Ираида Богушко, действительно, не переставая вслух с кем-то пикироваться, пустилась вдоль сцены, добросовестно демонстрируя фигуры матросского танца. При этом ракетка выступала то воображаемым канатом, который она перетягивала, задорно соревнуясь с другими матросами, не занятыми в настоящий момент на вахте, то веслом шлюпки, которым она табанила не за страх, а за совесть, а то грот-марса-реей, куда она неостановимо лезла.
– Ты пойми, Василий, ты приходишь к людям, и они тебя встречают не по уму – нет, по уму они тебя будут провожать. А встречают они, брат, тебя по тому, как ты инструмент предъявишь. А ведь люди сейчас разные. Очень разные люди. Вот представь, зашел ты в дом, жена – преподаватель сольфеджио, муж забежал между лекциями супу похлебать, сын черепашку кормит для опытов. Тебе не стыдно будет, что они тяготятся твоим наличием, наблюдая, в каком скаредном убранстве ты посетил их дом? Сможет ли мать сказать ребенку: наведи порядок на рабочем столе, файлы убери ненужные, если ты только что подал ему такие растлевающие примеры?
– Я поцеловала твои уста! – трубно вскричала Ираида Богушко, глядя сквозь очки страшными очами на ракетку. – Они были соленые от крови! Но, может быть, это вкус любви! Какое значение!
Она осторожно упала на сцену в смертных корчах. Все встали и зааплодировали. Ираида Богушко встряхнулась и экстатически поклонилась публике. Пугливая девочка в нитяных колготках выглянула на сцену подарить цветы; артистка махом подхватила ее под мышки вместе с затрепетавшим букетом.
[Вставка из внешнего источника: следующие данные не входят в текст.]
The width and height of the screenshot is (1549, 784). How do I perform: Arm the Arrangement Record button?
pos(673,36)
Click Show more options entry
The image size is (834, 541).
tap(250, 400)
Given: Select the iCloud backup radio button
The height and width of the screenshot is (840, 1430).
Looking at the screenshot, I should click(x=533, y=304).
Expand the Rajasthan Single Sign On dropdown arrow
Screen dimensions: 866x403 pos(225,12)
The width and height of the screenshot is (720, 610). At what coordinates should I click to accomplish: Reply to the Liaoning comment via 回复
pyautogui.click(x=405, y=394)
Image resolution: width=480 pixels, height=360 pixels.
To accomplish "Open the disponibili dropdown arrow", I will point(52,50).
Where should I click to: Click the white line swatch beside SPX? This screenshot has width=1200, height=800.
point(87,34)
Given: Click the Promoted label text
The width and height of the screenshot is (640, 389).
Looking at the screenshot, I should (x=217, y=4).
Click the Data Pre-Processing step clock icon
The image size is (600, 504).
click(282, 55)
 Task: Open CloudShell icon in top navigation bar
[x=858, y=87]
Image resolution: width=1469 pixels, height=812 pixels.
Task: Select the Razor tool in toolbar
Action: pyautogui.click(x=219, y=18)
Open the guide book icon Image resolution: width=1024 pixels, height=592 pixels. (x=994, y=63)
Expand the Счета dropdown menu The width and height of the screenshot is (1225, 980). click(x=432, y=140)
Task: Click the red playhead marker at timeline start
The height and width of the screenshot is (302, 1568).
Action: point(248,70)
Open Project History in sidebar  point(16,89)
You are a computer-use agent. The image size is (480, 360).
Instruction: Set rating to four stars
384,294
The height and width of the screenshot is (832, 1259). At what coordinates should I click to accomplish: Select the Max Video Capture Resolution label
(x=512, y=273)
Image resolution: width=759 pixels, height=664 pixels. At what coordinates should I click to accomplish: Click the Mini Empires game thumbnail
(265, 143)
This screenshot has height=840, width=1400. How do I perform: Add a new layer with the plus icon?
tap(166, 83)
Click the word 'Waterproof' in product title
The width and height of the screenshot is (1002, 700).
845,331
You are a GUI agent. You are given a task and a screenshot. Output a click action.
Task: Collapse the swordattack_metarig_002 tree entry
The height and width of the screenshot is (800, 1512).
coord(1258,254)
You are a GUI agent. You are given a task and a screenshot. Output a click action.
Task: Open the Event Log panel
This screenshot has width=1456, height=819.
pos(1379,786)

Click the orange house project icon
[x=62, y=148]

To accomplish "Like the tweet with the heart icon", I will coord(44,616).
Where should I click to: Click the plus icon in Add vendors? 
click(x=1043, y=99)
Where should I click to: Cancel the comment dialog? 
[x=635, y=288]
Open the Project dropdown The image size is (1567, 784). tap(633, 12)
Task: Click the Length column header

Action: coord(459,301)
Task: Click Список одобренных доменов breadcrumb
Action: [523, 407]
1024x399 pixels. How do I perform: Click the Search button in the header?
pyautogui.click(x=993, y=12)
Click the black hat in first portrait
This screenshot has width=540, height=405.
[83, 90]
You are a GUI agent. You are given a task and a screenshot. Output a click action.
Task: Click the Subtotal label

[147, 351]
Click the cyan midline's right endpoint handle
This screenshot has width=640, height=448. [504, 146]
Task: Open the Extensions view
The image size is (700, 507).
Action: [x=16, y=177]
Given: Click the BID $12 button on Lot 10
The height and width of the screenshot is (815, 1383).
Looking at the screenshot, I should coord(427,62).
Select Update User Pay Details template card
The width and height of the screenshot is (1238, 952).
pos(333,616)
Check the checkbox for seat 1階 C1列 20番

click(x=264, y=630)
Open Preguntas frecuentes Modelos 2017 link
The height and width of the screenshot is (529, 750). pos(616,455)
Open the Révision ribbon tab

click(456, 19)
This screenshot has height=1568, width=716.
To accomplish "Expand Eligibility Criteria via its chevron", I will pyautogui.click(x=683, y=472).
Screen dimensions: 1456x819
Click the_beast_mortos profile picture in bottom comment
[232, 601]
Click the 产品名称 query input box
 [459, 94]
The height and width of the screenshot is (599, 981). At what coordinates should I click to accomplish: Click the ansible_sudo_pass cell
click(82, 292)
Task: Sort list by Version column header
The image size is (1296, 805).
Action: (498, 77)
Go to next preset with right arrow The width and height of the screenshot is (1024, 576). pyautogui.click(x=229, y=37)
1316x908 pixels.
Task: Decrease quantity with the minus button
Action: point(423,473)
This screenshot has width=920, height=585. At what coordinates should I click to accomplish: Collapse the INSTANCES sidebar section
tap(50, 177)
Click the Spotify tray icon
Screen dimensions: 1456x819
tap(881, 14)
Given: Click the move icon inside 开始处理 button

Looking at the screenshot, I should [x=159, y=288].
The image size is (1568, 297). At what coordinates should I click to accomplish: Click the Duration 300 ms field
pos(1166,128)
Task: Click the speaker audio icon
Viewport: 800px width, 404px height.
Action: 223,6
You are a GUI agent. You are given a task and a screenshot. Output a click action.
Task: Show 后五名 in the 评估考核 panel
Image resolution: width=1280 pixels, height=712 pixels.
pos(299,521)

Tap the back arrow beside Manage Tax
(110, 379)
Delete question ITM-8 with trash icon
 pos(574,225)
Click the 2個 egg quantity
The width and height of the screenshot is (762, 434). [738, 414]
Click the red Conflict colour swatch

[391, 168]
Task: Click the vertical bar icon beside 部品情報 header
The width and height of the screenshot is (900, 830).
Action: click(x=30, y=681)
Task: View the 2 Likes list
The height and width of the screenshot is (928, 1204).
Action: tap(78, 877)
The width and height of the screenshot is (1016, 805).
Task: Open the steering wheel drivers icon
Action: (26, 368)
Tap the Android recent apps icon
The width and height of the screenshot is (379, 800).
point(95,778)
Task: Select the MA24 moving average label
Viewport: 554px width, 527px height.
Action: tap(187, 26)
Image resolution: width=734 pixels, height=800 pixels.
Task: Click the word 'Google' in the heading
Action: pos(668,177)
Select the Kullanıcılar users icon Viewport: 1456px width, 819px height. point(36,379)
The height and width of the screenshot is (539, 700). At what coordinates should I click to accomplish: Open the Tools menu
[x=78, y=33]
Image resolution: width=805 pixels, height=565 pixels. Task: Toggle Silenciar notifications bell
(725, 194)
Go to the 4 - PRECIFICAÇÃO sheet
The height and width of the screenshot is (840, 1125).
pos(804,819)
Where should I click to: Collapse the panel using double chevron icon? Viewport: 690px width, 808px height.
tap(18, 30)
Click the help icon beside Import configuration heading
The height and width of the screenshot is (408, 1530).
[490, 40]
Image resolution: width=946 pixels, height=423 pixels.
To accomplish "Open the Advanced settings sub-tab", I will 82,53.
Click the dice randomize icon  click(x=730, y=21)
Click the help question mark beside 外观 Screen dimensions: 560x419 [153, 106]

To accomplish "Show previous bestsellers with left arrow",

– Это мощь! – зачем-то прокричала она, уволакивая в кулису агонизирующую девочку, видимо, чтобы чай с нею пить. – Мощь! Я вам рада, зритель!
На сцене снова показалась ведущая.
– Издревле сладостный союз, – оповестила она, – связывает филармонию с областным драматическим театром имени И.П. Елагина. В этом году драмтеатр отмечает свое символическое двухсотпятидесятилетие, ведя отсчет с того момента, когда Иван Перфильевич бросил перо на законченный им перевод комедии Жана Батиста Мольера «Нелюдим» и вышел в вечерний сад. Два с половиной столетия были заполнены беззаветным служением Музе и зрителю. В эти нелегкие для искусства годы областной театр не уставал утверждать классические заветы, одновременно ища новых путей. Сбылись провидческие слова графа Калиостро, который, будучи гостем в радушном доме Ивана Перфильевича, сказал ему: «Что это у вас, батюшка, как будто занавесью пахнет». Воистину, магическим духом кулис, тем ежедневным волшебством, которое творится за ними, пропитано…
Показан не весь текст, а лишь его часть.